Records shown:

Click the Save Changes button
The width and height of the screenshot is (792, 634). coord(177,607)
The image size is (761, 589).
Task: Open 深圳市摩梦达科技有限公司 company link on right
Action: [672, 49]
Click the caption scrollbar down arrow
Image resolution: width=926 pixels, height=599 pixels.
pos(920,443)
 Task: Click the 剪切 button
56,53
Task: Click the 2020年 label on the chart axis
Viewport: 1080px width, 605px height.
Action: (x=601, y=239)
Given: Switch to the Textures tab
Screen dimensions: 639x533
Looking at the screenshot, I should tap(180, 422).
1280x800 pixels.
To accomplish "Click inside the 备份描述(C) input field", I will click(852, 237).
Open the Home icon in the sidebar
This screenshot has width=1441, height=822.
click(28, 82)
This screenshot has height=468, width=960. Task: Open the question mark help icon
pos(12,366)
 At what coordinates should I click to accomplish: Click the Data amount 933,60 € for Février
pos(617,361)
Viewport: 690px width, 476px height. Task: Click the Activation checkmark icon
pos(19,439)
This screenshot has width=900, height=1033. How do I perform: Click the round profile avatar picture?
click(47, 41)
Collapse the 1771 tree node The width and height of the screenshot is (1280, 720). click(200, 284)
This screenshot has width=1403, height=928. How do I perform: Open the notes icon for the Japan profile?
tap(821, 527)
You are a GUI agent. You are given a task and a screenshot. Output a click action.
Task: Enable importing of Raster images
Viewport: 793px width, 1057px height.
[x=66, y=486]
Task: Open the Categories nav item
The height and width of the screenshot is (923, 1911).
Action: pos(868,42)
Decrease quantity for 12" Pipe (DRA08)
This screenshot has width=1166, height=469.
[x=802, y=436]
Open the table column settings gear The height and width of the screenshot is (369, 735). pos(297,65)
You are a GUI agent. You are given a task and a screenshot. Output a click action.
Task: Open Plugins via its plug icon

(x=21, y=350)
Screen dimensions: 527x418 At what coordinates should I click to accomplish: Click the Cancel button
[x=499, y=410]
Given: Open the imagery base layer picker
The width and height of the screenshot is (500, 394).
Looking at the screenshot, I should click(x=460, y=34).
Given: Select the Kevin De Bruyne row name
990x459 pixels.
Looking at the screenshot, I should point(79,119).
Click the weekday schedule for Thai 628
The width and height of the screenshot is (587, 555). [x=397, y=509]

Directions: Starting with the line that holds "990x459 pixels.", copy each remaining line of the listing above exactly, through the last one.

Completed task:
990x459 pixels.
Looking at the screenshot, I should point(79,119).
Click the weekday schedule for Thai 628
The width and height of the screenshot is (587, 555). [x=397, y=509]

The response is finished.